** START OF DOCUMENT EXTRACT **
Keermont’s Alex Starey.

I was wondering if I could find the energy, in the midst of late-year-in-Cape-Town torpor, to rustle up a list of my top local wines of the year… An alternative occurred to me: grape variety/style of the year. The answer to that is easy: shiraz/syrah.

It’s not a revolution in wine-critical thought, of course, to realise that syrah is the strongest category of red wine in the Cape – though I dare say there’d still be those rooting for good old cab, or Bordeaux-style blends, and there are some really exciting tiny categories like cinsaut. Certainly, though, for the number of world-class examples, it would be hard to challenge syrah.

Although overall white still trumps red in South Africa, over recent years the number of really fine syrahs has been significantly growing. The improved syrah class is now up there alongside white blends and chenin, arguably ahead of sauvignon blanc, semillon and chardonnay. And I’d include, for now, syrah-based blends like Sadie Family Columella, Fable Night Sky, Sequillo, Badenhorst and a few others.
** END OF DOCUMENT EXTRACT **
WORK TO COMPLETE |
1. In the piece on Cape syrah, translate this sentence into French: "Although overall white still trumps red in South Africa, over recent years the number of really fine syrahs has been significantly growing."
2. According to the piece on Cape syrah, which two categories is the improved syrah class now up there alongside?
3. Write the next part of the piece on Cape syrah, carrying on from its last sentence.
** START OF COLLECTED MATERIAL **
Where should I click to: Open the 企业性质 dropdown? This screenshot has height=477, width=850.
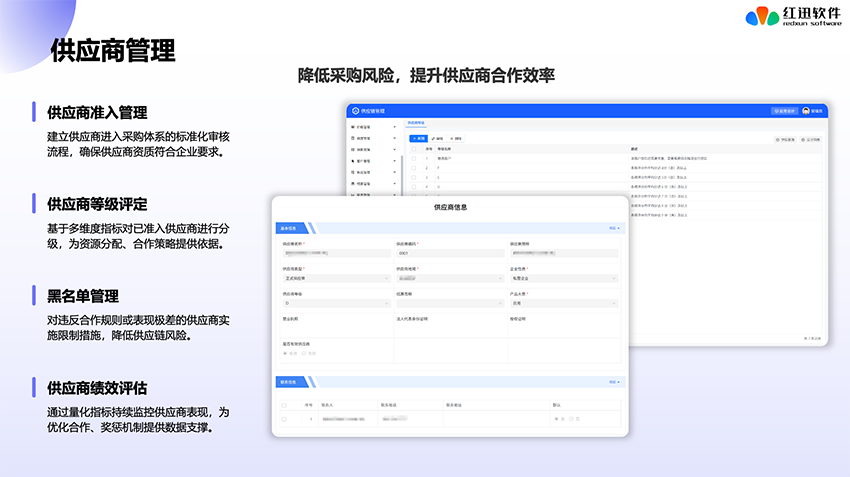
** END OF COLLECTED MATERIAL **
ANSWERS FOR THIS EXERCISE |
1. Bien que, dans l'ensemble, le blanc l'emporte toujours sur le rouge en Afrique du Sud, le nombre de syrahs vraiment fines a nettement augmenté ces dernières années.

2. White blends and chenin.

3.
This past year has, in fact, made a big difference to the glory-end of the syrah category. The release of the marvellous second vintage of Porseleinberg, the 2012, confirmed what a great source of syrah this Boekenhoutskloof-owned Swartland farm is. Underlining that point is Boekenhoutskloof’s own Syrah 2012, which this year included a small portion of Porseleinberg fruit for the first time, in an initial shift for that label from ex-Wellington towards becoming WO Swartland. Marc Kent’s excellent CWG auction wine this year was an even greater step in that direction. The 2012 Boekenhoutskloof Syrah is surely the best ever.

Swartland is certainly not the only hero, however. Stellenbosch, with a few brand new wines this year, showed the great class of the place – especially when the winemakers have learnt, possibly from their Swartland confrères, the advantages of cutting back a little on ripeness and new oak. Alex Starey has been making a decent Keermont Syrah for a while now, but with two 2012 single-vineyard wines Keermont has definitely joined the senior syrah aristocracy (moving ahead, in my opinion, of the Blueprint Syrah made by neighbour David Trafford from Keermont grapes). At the moment I marginally prefer the cool excitement and refined intensity of Keermont Steepside to the slightly richer and riper Topside – but there’s a good chance that the latter will develop even better and for longer and come out triumphant.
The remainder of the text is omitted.